Eric Lefkofsky Seeks to Apply Data Science to Saving Lives

Eric Lefkofsky is not known to everyone. But the serial entrepreneur is a legend within the tech community. Having played integral roles in founding a number of big-name tech startups, including Groupon, Lefkofsky, who is originally from the Chicago area, has become one of the biggest names in Illinois philanthropy and charities throughout the country.

But it is in the area of cancer technology that Lefkofsky may leave his most prominent and lasting mark. As the co-founder of Tempus, a company dedicated to applying data science to fighting cancer and other diseases, Lefkofsky is bringing to the world technologies that have never before been conceived. Some of these platforms have the promise of completely upending the way that disease is fought, giving doctors the power of not just existing medical knowledge at their fingertips but also the ability to answer, in real time, the most complex questions regarding optimal treatment and medication.

Lefkofsky has explained that, currently, cancer treatment in the United States is frequently a crude tool. He says that many cancer-treatment regimens are little different from a mechanic who is forced to work on a car with just four or five basic tools. Too often, says Lefkofsky, there is a one-size-fits-all mindset that is adopted when treating cancer. This is never optimal and, in many cases, can be highly inappropriate and counterproductive.

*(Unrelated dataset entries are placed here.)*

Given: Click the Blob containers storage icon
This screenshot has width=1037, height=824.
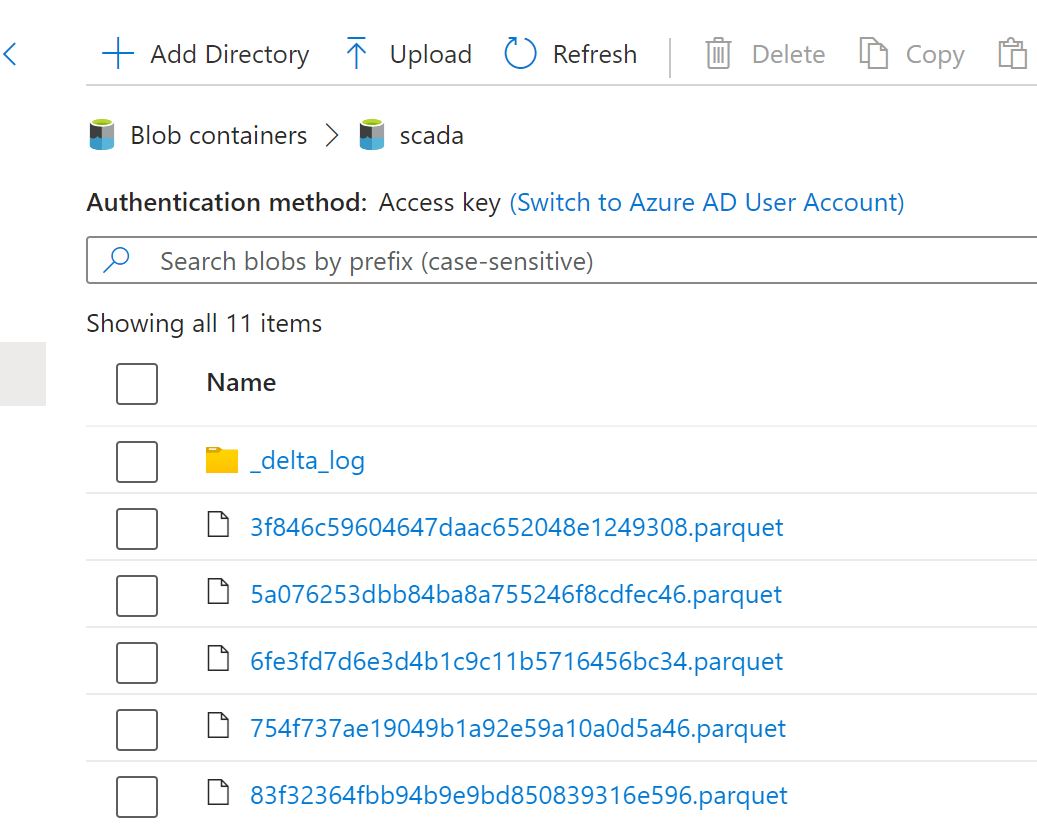Looking at the screenshot, I should tap(102, 135).
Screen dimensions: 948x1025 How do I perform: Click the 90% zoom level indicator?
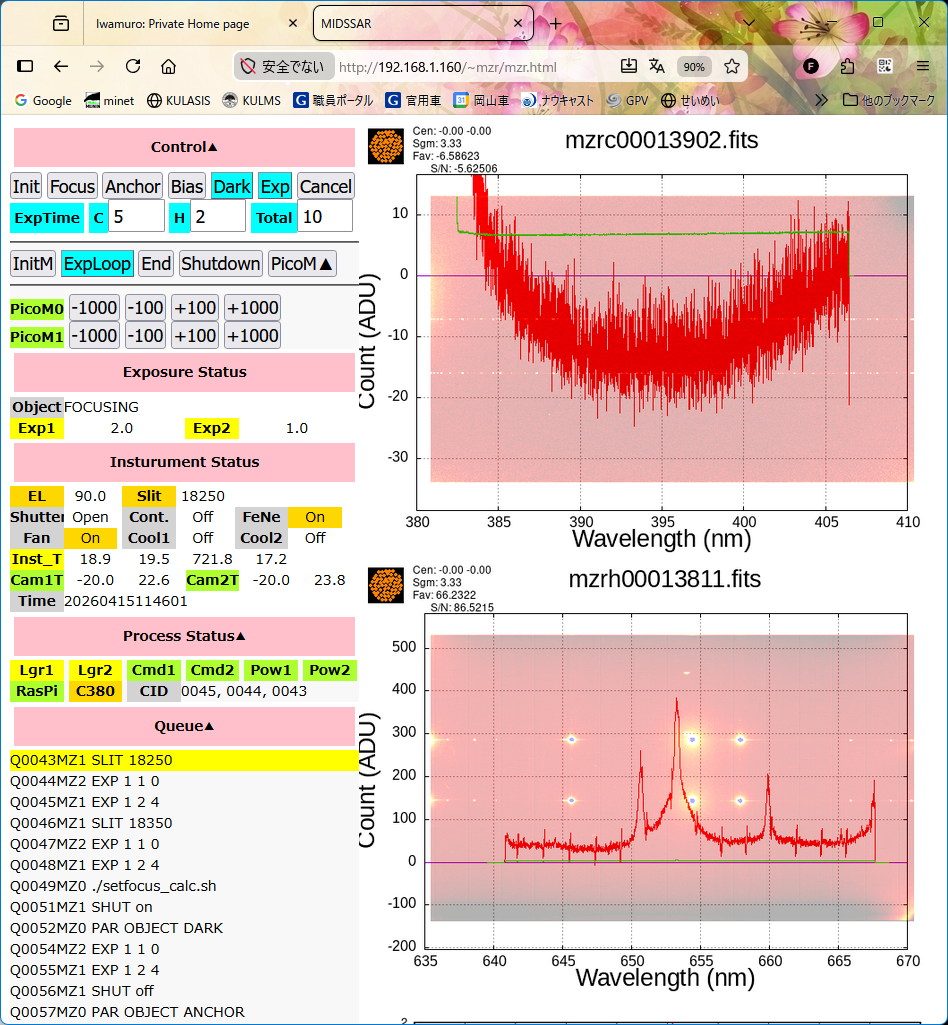693,67
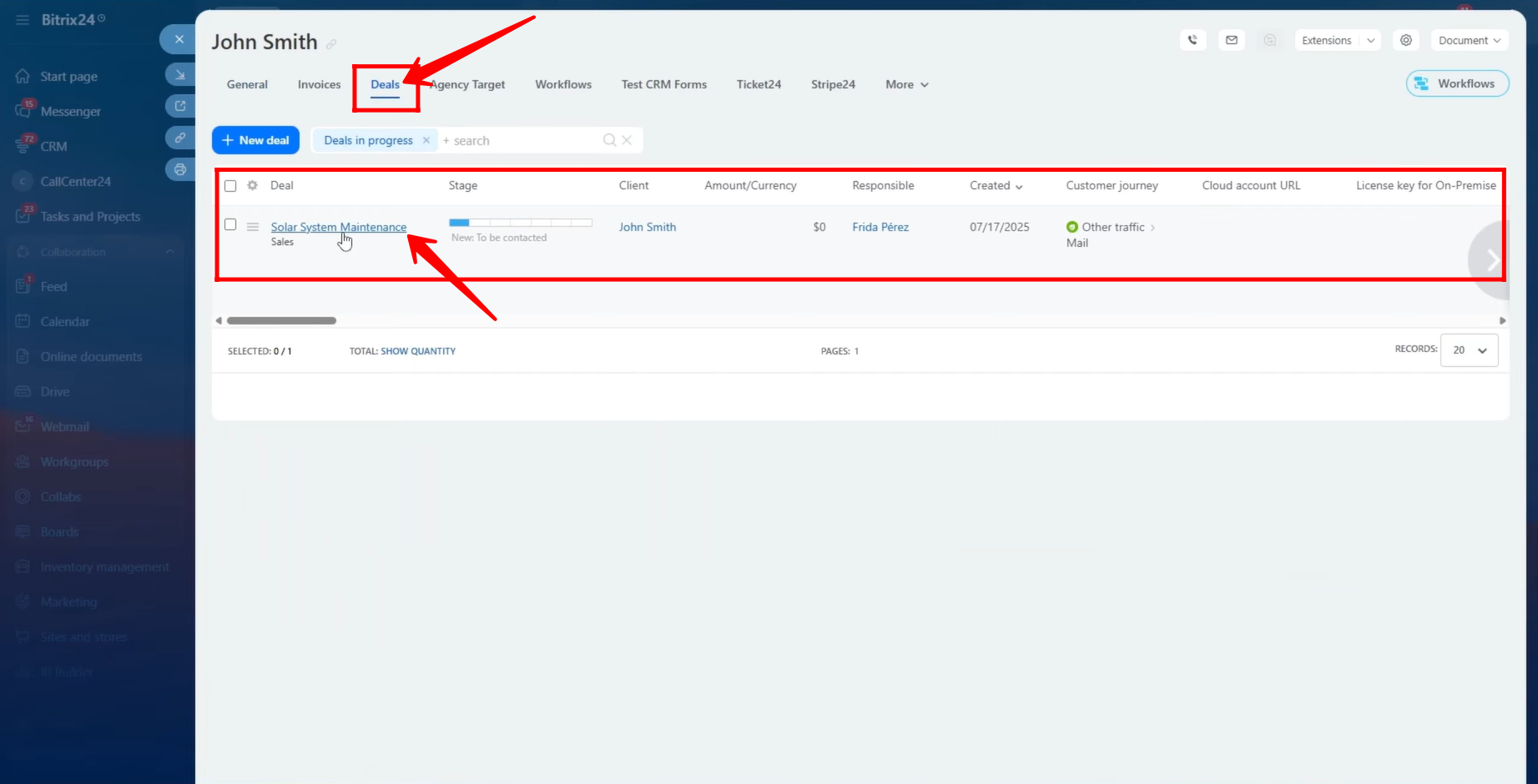Open the records per page dropdown
The height and width of the screenshot is (784, 1538).
[1469, 350]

As an example, Lefkofsky points to the drug Herceptin, a high-tech drug used to treat refractory breast cancer. Lefkofsky states that Herceptin, in many cases, turns out to be a literal miracle drug, completely curing some patients of their cancer. However, in other cases, the drug does nothing. This gives rise to the question as to why there is one group of patients who respond spectacularly well to the drug while another group barely responds at all. It turns out that questions of this nature, to one degree or another, occur with nearly every drug used to treat cancer. Questions regarding the nuances of everything from the outcomes of surgeries to the patient’s perception of the efficacy of their treatments often yield a range of answers that lie on a wide spectrum. It is understanding why these answers diverge so wildly from one patient to another that lies at the heart of what Tempus is doing.

Through taking advantage of the now ubiquitous sources of good data on medical phenomena, the company is creating platforms that will allow doctors to get the same quality of answers that would have in the past required million-dollar studies and years to complete. In particular, the rapidly declining cost of gene sequencing will provide more and better data than has ever been available previously. This will allow the Tempus platform to use its highly sophisticated artificial intelligence to tease out the causal relationships in the data, helping physicians to maximize the effectiveness of treatments and minimize the chance of adverse effects.

It will also help to eliminate trial and error, a huge source of pain, suffering and precious lost time in the treatment of diseases. Currently, treatment for many different types of cancer involves doctors doing a lot of guessing as to which treatment regimens will be most likely to succeed with a given patient. With Eric Lefkofsky’s platform, those doctors may soon be able to predict, with a high degree of certainty, which treatments are most likely to produce the best results within a given patient cohort.

The elimination of guesswork could be crucial, especially in the treatment of cancer where lost time often equates to disease progression and worse prognoses. Ultimately, the technologies being developed by Eric Lefkofsky may turn cancer into just another chronic disease.